Making the Move to Unified Communications in K-12 Schools and Libraries

by Jennifer Head
September 11, 2019

While the business world has welcomed cloud migration with open arms (and generous budgets), many K-12 school districts find themselves unable to support the latest cloud learning and administrative applications with their antiquated equipment and legacy communication services. With the conclusion of the FCC’s phase down of E-Rate support for voice services, more than ever, schools must maximize their return on every dollar spent to update their communications infrastructure and meet the increasing demands for cloud-based learning environments.



Playing catch up

With fresh eyes on this component of their IT needs, many schools and libraries are transitioning from legacy services like POTS (plain old telephone service), Centrex or PRI lines to robust, versatile unified communications as a service (UCaaS) solutions that provide all core voice functions as well as enable them to realize additional benefits for their unique environments.

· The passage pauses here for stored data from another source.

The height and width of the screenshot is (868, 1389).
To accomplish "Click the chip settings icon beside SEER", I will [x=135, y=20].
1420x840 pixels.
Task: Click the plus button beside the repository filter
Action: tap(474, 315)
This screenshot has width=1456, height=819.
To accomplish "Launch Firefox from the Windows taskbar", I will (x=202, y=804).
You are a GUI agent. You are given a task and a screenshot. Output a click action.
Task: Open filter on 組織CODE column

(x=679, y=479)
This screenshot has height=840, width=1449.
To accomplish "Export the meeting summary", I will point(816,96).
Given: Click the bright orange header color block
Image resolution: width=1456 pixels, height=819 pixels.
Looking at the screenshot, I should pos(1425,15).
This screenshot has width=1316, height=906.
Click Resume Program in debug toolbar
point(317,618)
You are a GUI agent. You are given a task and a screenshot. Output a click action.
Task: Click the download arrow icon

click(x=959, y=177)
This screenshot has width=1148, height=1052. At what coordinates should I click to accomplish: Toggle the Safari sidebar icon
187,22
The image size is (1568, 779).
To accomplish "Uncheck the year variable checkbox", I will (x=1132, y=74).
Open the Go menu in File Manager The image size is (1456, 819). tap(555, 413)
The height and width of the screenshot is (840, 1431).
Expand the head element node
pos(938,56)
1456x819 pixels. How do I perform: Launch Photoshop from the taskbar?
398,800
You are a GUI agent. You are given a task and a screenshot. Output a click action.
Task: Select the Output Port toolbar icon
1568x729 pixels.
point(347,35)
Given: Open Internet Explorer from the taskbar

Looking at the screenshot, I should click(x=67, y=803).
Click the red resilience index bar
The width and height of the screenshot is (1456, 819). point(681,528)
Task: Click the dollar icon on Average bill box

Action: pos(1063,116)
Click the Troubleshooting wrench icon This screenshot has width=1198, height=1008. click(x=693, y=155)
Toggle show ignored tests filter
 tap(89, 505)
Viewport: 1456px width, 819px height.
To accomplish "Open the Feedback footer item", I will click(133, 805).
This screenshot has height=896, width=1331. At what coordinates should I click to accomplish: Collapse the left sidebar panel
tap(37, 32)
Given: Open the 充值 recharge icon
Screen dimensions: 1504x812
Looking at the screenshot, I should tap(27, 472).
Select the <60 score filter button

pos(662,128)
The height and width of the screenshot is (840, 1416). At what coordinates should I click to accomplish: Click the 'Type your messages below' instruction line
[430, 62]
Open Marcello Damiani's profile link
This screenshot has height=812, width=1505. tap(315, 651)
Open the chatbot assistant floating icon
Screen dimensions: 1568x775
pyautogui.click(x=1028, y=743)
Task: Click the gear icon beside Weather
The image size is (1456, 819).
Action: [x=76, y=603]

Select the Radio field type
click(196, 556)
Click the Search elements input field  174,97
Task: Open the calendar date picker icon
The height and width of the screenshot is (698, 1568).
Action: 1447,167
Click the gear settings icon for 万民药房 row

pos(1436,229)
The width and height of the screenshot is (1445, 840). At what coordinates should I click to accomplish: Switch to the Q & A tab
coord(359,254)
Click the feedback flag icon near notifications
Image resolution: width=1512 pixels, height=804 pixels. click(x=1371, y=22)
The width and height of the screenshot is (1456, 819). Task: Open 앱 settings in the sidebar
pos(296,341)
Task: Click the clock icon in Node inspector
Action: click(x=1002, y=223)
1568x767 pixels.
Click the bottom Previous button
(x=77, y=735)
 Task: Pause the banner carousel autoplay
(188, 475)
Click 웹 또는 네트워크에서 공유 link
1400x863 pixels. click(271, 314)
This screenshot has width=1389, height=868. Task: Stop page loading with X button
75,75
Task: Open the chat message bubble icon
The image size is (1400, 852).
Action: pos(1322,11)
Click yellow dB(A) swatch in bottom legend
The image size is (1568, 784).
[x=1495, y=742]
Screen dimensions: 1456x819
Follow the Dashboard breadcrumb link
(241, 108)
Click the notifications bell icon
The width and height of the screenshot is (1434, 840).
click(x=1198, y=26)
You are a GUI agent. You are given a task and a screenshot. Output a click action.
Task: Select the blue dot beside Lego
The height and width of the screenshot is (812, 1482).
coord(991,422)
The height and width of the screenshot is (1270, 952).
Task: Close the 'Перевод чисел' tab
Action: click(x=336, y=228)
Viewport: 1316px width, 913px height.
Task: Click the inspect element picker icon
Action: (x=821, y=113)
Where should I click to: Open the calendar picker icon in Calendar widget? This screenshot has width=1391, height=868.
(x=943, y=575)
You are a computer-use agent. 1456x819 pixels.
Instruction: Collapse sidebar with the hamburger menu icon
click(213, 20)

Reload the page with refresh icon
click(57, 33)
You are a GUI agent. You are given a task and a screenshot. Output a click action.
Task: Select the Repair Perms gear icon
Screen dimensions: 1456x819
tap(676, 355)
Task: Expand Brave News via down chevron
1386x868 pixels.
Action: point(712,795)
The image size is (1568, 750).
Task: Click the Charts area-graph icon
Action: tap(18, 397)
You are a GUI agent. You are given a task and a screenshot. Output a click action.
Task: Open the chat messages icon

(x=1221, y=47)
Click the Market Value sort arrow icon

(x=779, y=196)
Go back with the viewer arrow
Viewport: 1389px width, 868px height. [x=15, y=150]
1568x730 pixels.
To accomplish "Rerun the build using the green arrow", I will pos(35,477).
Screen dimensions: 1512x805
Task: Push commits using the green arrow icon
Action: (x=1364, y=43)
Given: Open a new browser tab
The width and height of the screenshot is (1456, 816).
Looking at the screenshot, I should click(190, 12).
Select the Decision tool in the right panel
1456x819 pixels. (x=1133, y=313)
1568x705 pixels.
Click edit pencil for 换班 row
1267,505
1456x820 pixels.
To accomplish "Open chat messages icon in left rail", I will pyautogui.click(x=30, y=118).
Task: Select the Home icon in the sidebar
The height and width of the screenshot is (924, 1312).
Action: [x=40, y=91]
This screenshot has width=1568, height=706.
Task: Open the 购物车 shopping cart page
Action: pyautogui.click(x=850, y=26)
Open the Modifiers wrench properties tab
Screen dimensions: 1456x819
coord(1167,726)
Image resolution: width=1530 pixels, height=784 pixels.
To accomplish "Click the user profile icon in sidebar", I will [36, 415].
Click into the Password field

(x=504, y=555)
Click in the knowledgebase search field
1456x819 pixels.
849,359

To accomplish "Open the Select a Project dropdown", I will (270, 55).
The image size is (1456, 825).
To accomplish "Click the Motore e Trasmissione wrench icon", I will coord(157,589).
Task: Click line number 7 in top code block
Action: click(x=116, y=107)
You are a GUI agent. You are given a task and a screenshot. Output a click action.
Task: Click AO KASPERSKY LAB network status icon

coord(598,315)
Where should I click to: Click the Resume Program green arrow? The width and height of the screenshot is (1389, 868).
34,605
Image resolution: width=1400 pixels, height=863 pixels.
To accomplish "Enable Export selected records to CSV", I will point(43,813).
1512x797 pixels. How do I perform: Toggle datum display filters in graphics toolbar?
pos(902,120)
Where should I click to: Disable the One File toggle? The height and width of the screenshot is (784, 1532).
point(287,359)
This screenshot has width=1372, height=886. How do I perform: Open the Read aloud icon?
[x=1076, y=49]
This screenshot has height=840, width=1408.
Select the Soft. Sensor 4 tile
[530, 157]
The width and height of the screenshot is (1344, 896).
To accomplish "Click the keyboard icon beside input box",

School communication system essentials

With E-Rate no longer supporting voice services and equipment, schools and libraries are free to make buying decisions that best fit their needs – and timelines – rather than adhering to the strict bidding structure and schedule of the E-Rate program.

With that freedom, however, comes the added responsibility to ‘study up’ on the various options to determine which new communications platform best serves their needs today—as well as providing flexibility for future changes.  Several features should ensure that their service excels in the following key areas:

  • Flexible extension dial plan. The best phone systems associate extensions with physical locations. For example, extension 140319 could represent building (14), floor (03), room (19). Smart, carefully-considered features like these can enable local personnel to readily identify the location of a caller.
  • Efficiency. POTS and the legacy phone systems they run on are often “one-trick ponies”—they are primarily suited for placing and receiving voice communications, and much like any piece of outdated technology, service and support is increasingly expensive and difficult to obtain. Switching from POTS to UCaaS not only improves the user experience and expands features, it’s often far more economical. The net financial impact for new technology and greater functionality may be neutral or even positive on the monthly bill.
  • Mobility. UCaaS platforms include mobility functions which enable users to use their desk phone functions on their mobile device. Users can place and receive calls or participate in conference calls, as well as check voicemails, chat with other internal users and see the presence of users from anywhere. Plus, educators and administrators alike can remain accessible to parents and colleagues when they are away from their desks—without disclosing personal cell phone numbers.
  • Ease of use. Gone are the days of surfboard-sized desk phones in the main office with rows of buttons for each extension. Today’s UCaaS systems can be controlled via intuitive online portals from any web-enabled device. It’s important to look for a system that has an easy-to-use online portal that enables any user to make changes independently without the need for IT support.
  • Video conferencing. Meetings – and many classrooms – have gone virtual. The best UCaaS solutions include services like audio, video and web conferencing with capabilities like chat, screen sharing and real-time annotation which enable collaborative, expanded classrooms with real-time video communications across various devices.

Move to the front of the class

While the elimination of voice funding from the E-Rate program has created financial hardships for many districts, it also presents an opportunity for reevaluation of the existing communications infrastructure— which is often severely outdated. Making the move from legacy services and equipment to UCaaS systems can help districts realize budgetary efficiencies and maximize ROI while gaining robust features and practical benefits for learning and library environments.